The potential limits on an English prisoner's freedom to hunger strike, however, can be seen in R v Collins Ex p. Brady (2001) 58 B.M.L.R. 173. Uninterested "in living another 20 or 30 years mainly to provide employment for an overmanned army of penal bureaucrats", Moors murderer Ian Brady decided to hunger strike. Although a serving prisoner, Brady - unlike Robb - was also detained under the Mental Health Act 1983 when applying for judicial review of the decision to force-feed him.

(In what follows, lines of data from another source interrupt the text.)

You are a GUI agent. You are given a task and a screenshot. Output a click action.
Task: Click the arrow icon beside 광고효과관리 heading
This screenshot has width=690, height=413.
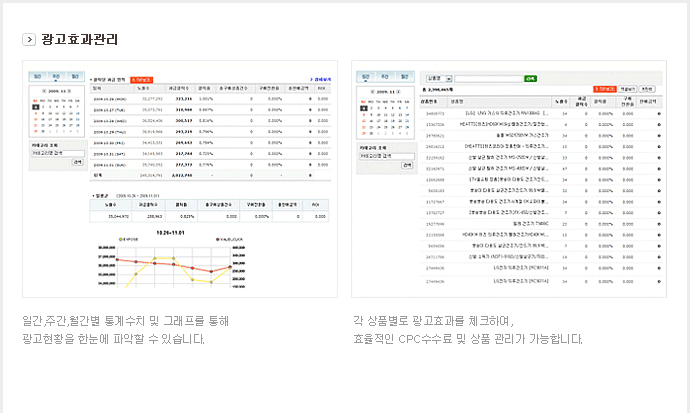[29, 40]
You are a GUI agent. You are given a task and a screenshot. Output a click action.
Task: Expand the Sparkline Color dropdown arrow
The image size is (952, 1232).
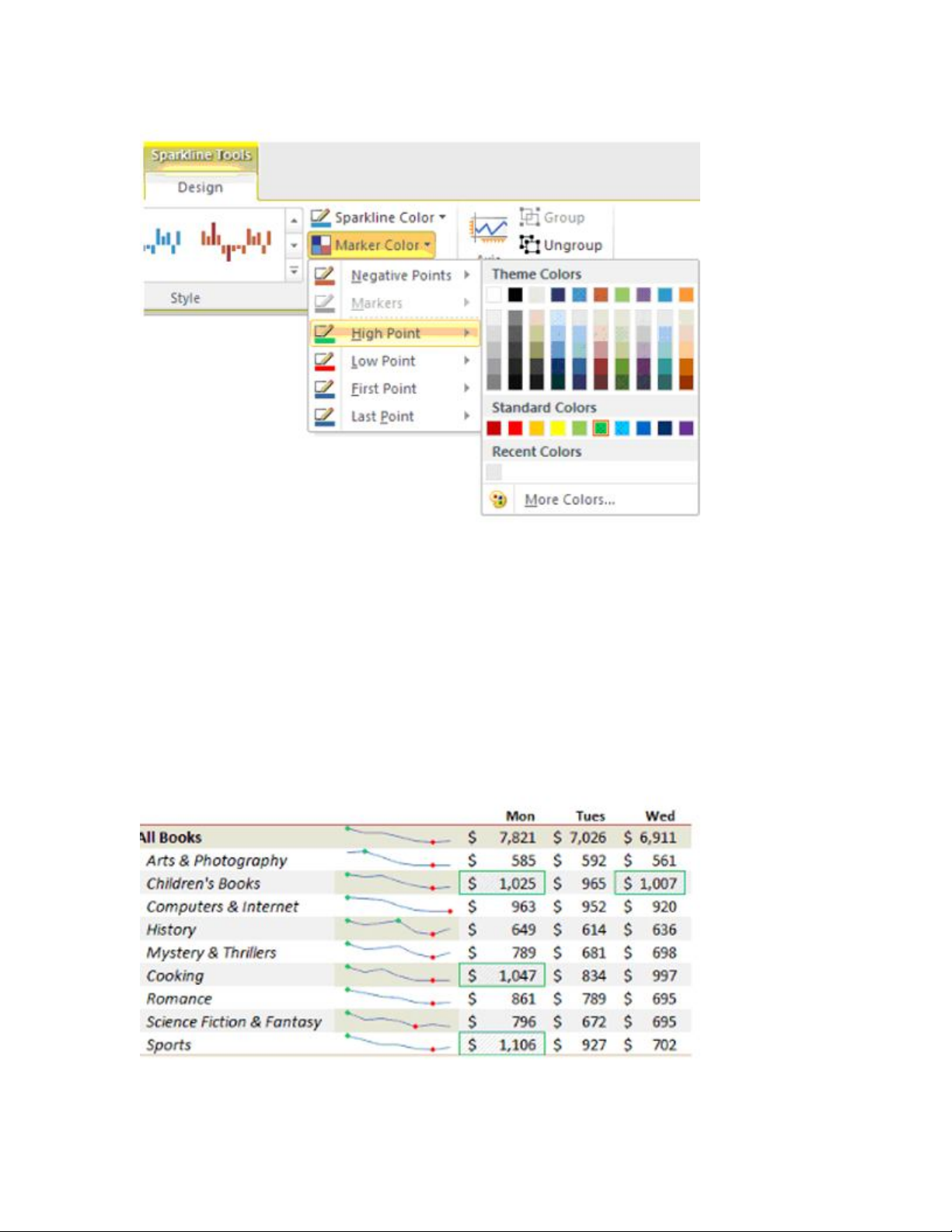(x=442, y=218)
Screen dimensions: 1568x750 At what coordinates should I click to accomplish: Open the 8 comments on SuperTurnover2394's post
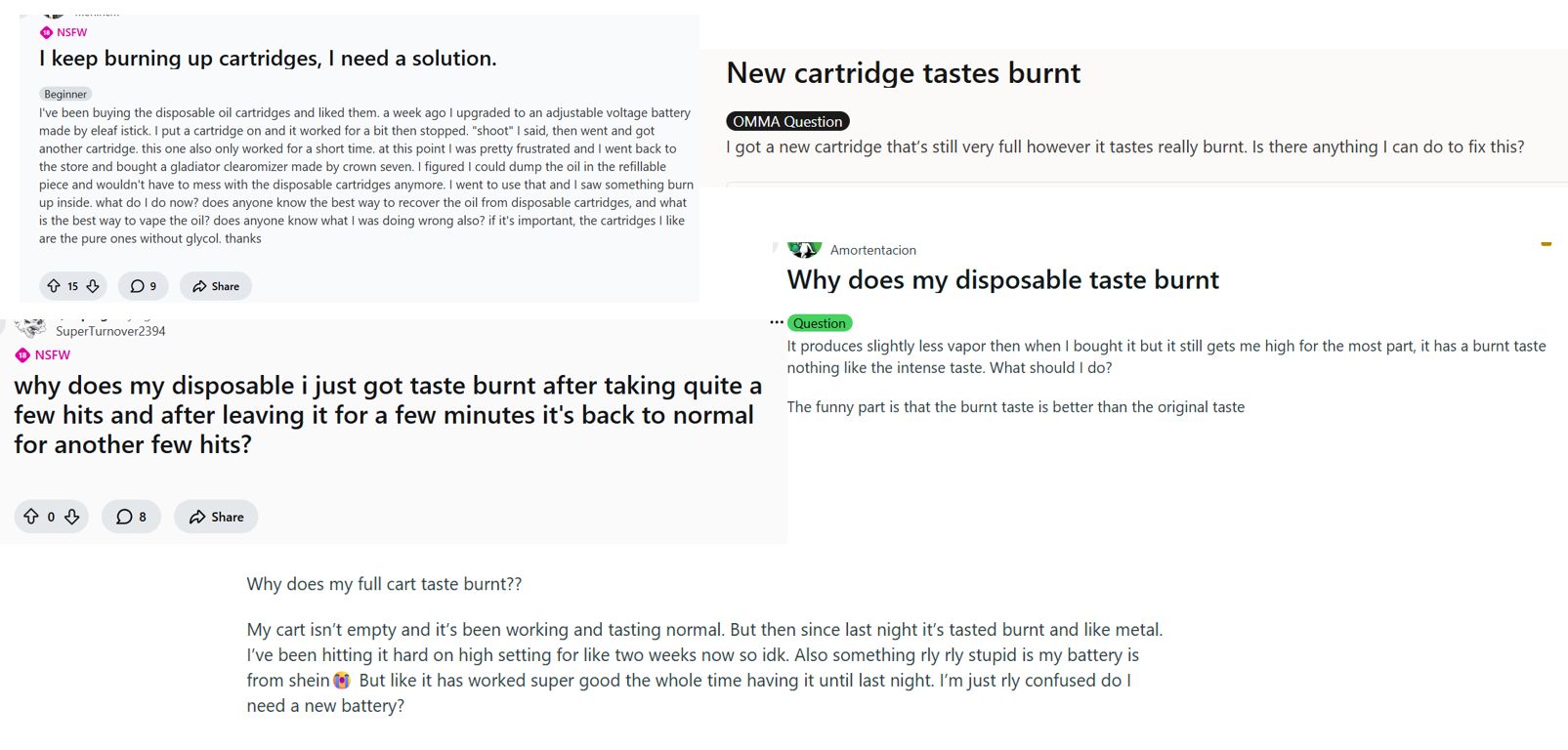click(132, 517)
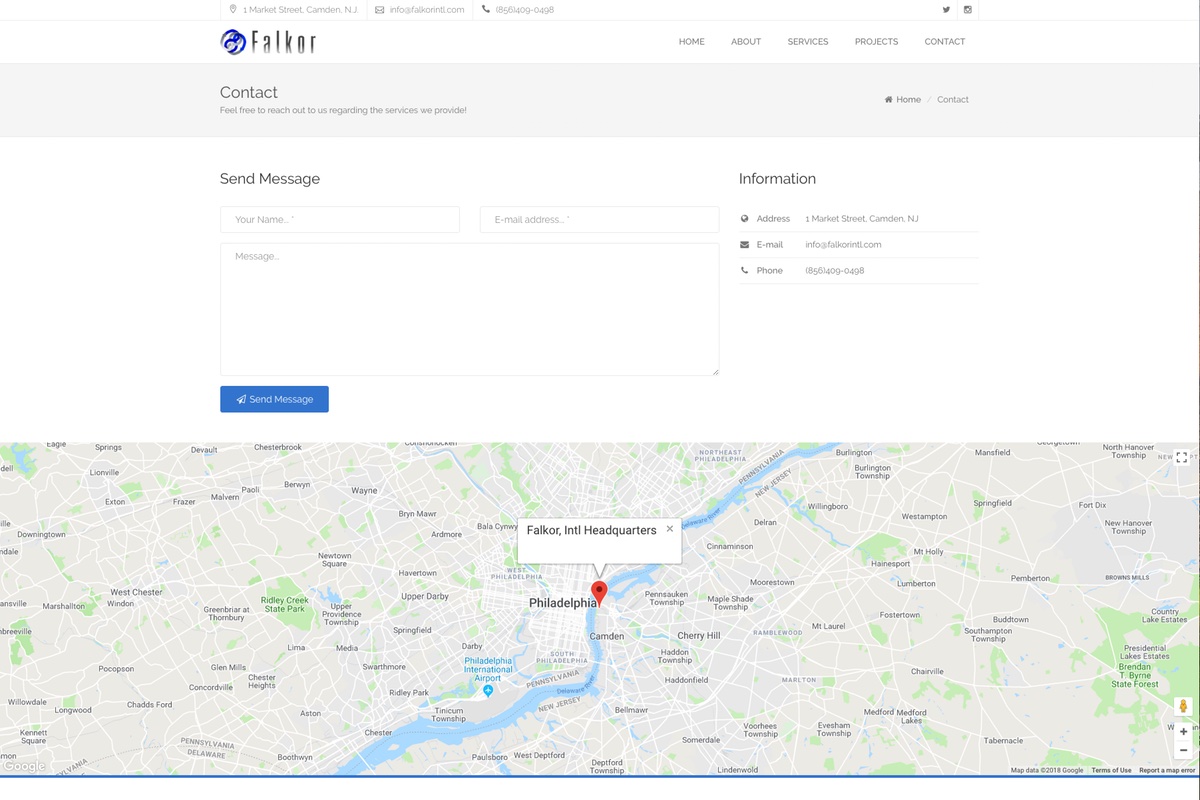The image size is (1200, 800).
Task: Go to the ABOUT page
Action: pos(746,42)
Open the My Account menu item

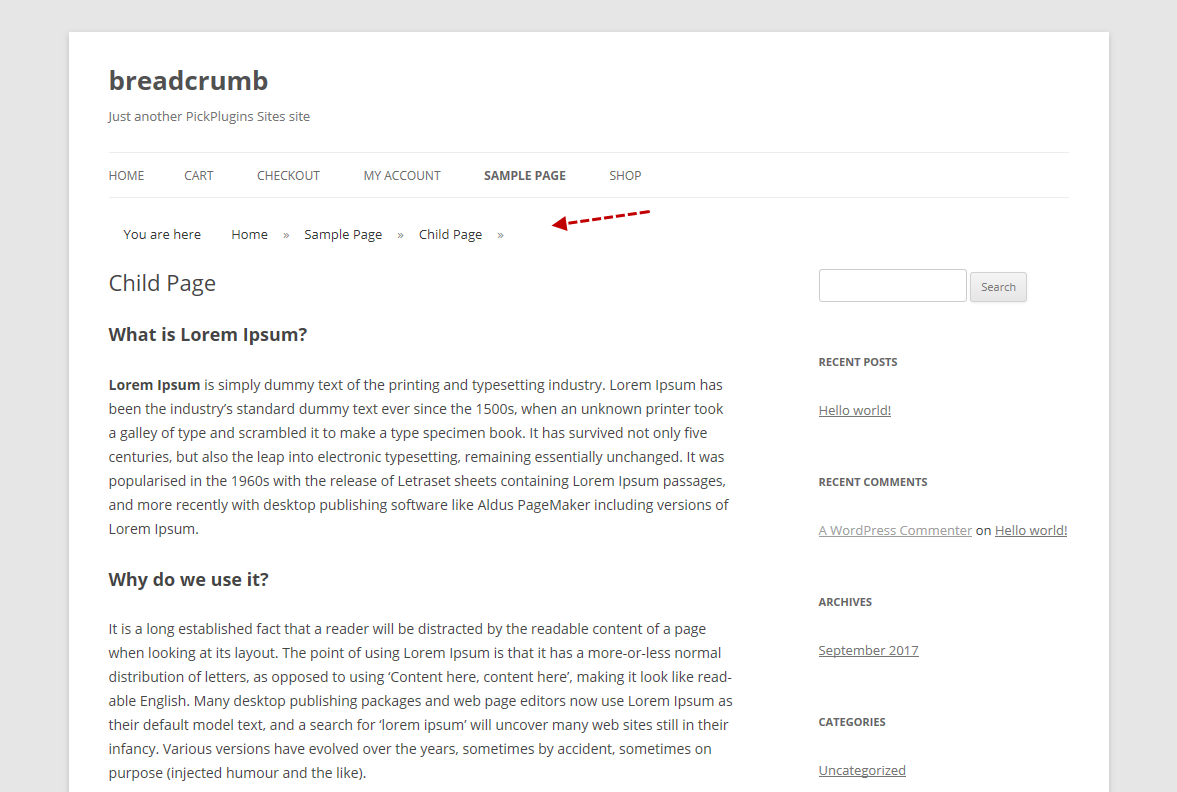click(401, 175)
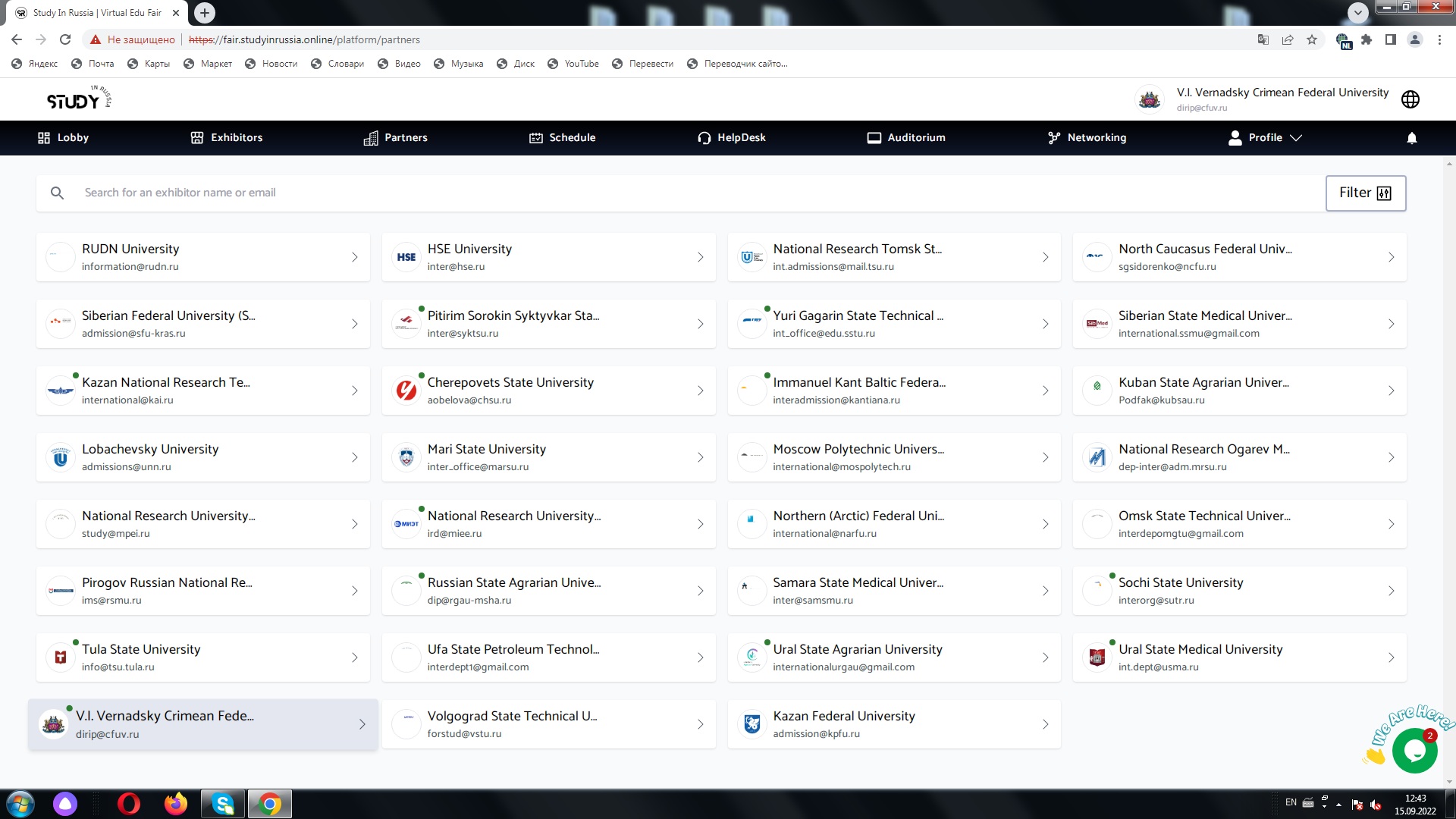Click the search magnifier icon

click(57, 193)
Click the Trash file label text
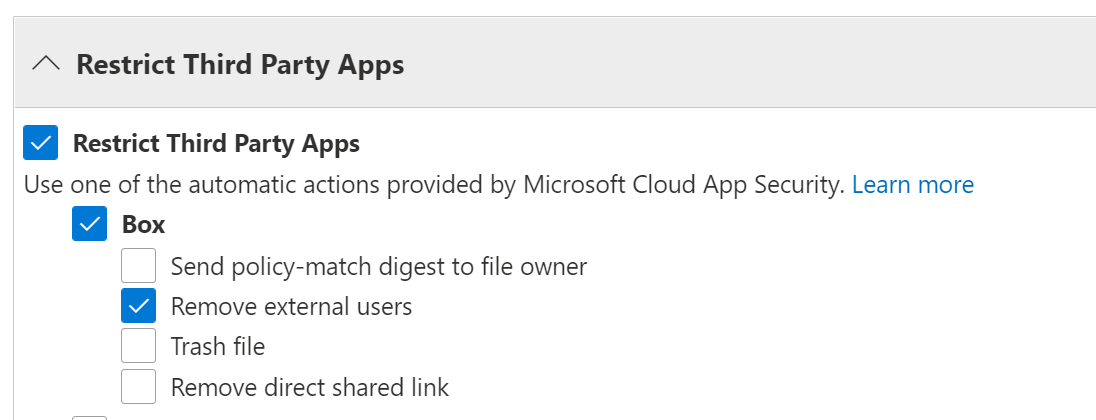The image size is (1096, 420). [x=217, y=347]
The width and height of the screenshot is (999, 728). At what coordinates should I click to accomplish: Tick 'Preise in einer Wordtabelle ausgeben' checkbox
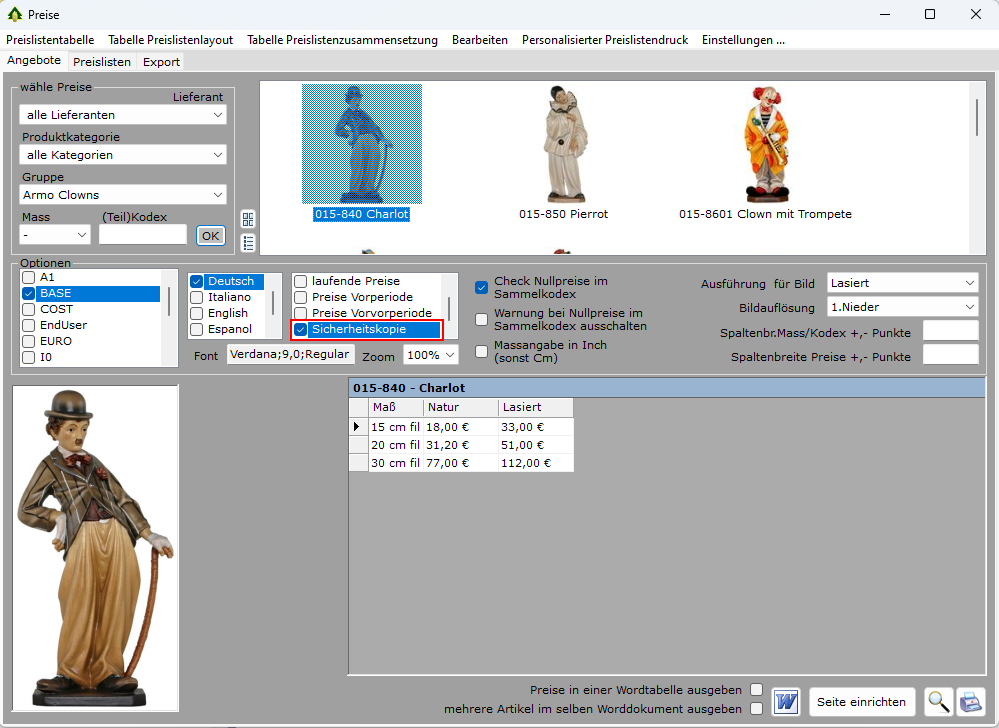757,690
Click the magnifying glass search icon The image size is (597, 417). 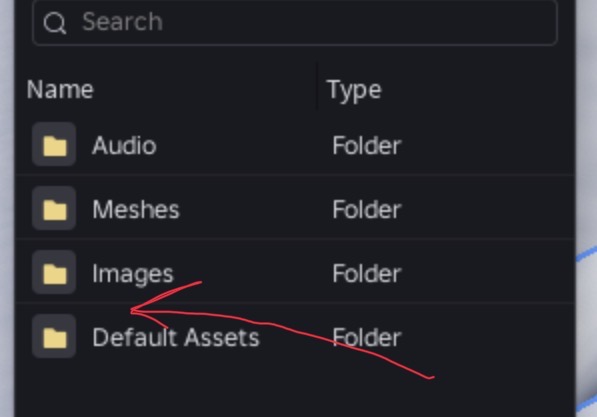[55, 23]

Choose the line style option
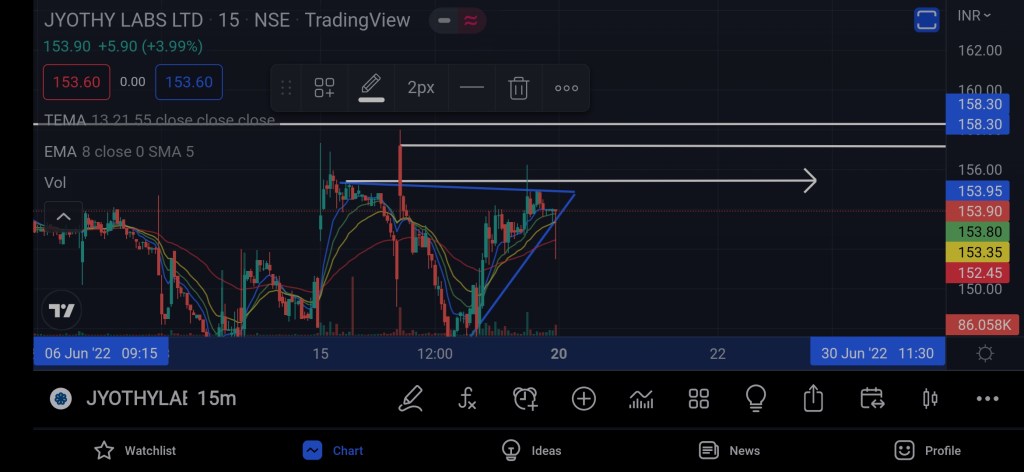471,88
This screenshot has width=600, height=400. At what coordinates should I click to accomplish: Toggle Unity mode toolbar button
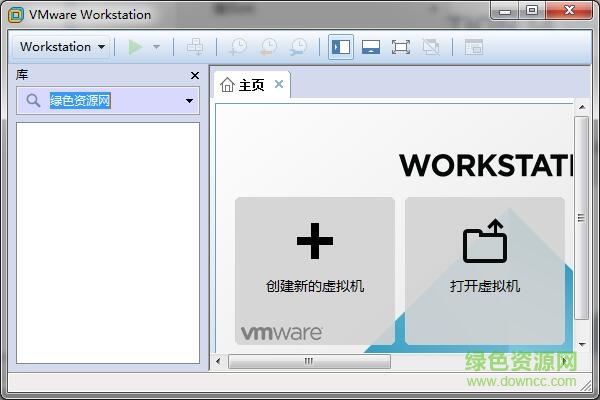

The protean concept of 'medical treatment' within the Mental Health Act 1983 allowed Kay J to conclude that forced nasogastric feeding, more suited to anorexics, 'treated' Brady's hunger strike, an alleged symptom of his disordered personality. To forestall a 'forensic soap opera', Kay J determined, as a fail-safe, that Brady was an incapacitated adult who could be forced to eat in his best interests without the authority of the Mental Health Act 1983, a decision that would now be made under the Mental Capacity Act 2005.

But obiter remarks by Kay J suggests a power to force-feed cognitively unimpaired prisoners. In a digression concerning the lawfulness of force-feeding a sane inmate who had capacity, Kay J considered autonomy to be outweighed by the promotion of 'institutional integrity'.

Brady seems to suggest that English law might just countenance the force-feeding of a capacitous prisoner in the interests of penal discipline as in America. The Strasbourg Court, however, resolutely opposes force-feeding as inhuman in the absence of medical necessity: Herczegfalvy v Austria (Application No 10533/83).

Between Robb and Article 3, it seems unlikely then that an English court would order the force-feeding of even the most recalcitrant sane and capacitous prisoner.

As for Guantánamo's hunger-strikers, perhaps their act of troscad will prevail.